In 1861, the Virginia State Convention voted to secede from the Union.

In 1895, the Treaty of Shimonoseki ended the first Sino-Japanese War.

In 1937, the animated cartoon character Daffy Duck made his debut in the Warner Bros. cartoon “Porky’s Duck Hunt,” directed by Tex Avery.

In 1941, Yugoslavia surrendered to Germany during World War II.

In 1969, a jury in Los Angeles convicted Sirhan Sirhan of assassinating Sen. Robert F. Kennedy. The First Secretary of Czechoslovakia’s Communist Party, Alexander Dubcek (DOOB’-chek), was deposed.

In 1970, Apollo 13 astronauts James A. Lovell, Fred W. Haise and Jack Swigert splashed down safely in the Pacific, four days after a ruptured oxygen tank crippled their spacecraft while en route to the moon.

In 1973, Federal Express (later FedEx) began operations as 14 planes carrying 186 packages took off from Memphis International Airport, bound for 25 U.S. cities.

In 1986, at London’s Heathrow Airport, a bomb was discovered in the bag of a pregnant Irishwoman about to board an El Al jetliner to Israel; she’d been tricked into carrying the bomb by her Jordanian fiance.

In 1993, a federal jury in Los Angeles convicted two former police officers of violating the civil rights of beaten motorist Rodney King; two other officers were acquitted. Turkish President Turgut Ozal died at age 66.
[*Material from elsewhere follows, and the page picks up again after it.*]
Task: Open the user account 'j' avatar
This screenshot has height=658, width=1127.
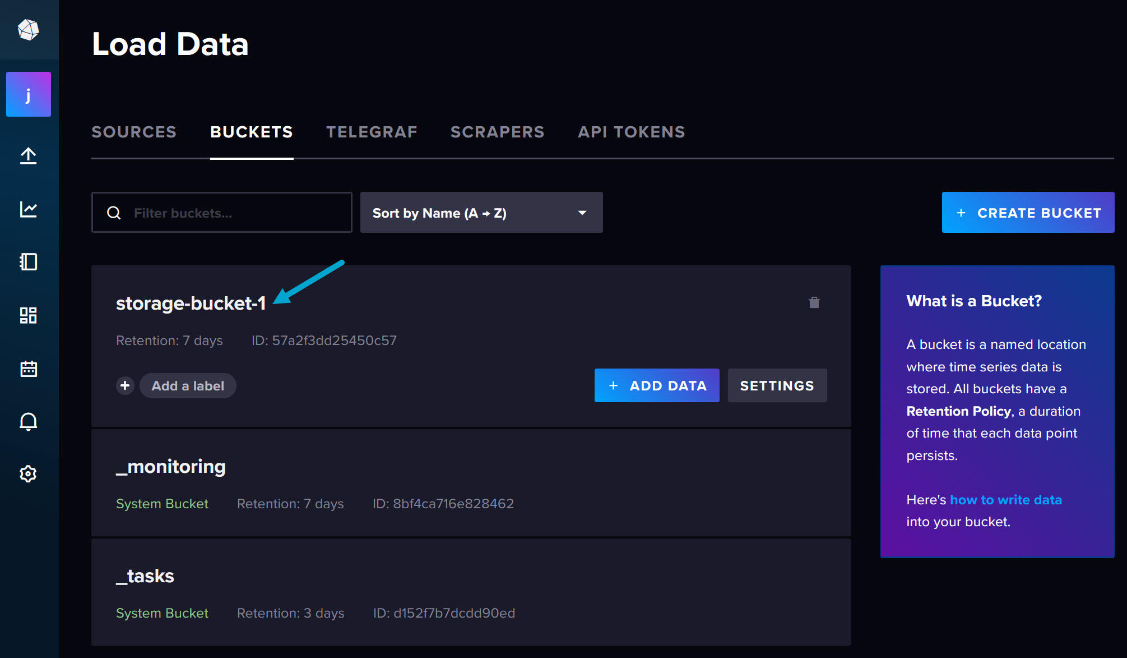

In 1997, former Israeli president Chaim Herzog (KHY’-ehm HEHRT’-zahg) died in Tel Aviv at age 78.

Ten years ago

U.S. special forces in Baghdad captured Barzan Ibrahim Hasan, a half-brother of and adviser to Iraqi leader Saddam Hussein. The U.S. government awarded Bechtel Corp. a major contract for helping rebuild Iraq’s power, water and sewage systems. Diet doctor Robert C. Atkins died in New York at age 72. Songwriter Earl King died in New Orleans at age 69. Sir J. Paul Getty Jr., the reclusive third son of American oilman J. Paul Getty, died in London at age 70.

Five years ago

Pope Benedict XVI, during his visit to Washington, talked and prayed privately with survivors of the clergy sex abuse scandal in what’s believed to be a first-ever meeting between a pontiff and abuse victims. British Prime Minister Gordon Brown met at Camp David with President George W. Bush; the two leaders sought to dispel doubts about their relationship, showing common ground on a range of issues. Danny Federici, the keyboard player for Bruce Springsteen, died in New York City at age 58.

One year ago

Riding on the back of a 747 jet, retired space shuttle Discovery traveled from Cape Canaveral, Fla., to Chantilly, Va., to be installed in its new home — the Smithsonian’s National Air and Space Museum annex near Washington Dulles Airport in Northern Virginia. Jamie Moyer, at age 49, became the oldest pitcher to ever win a major league contest as the Colorado Rockies beat the San Diego Padres 5-3.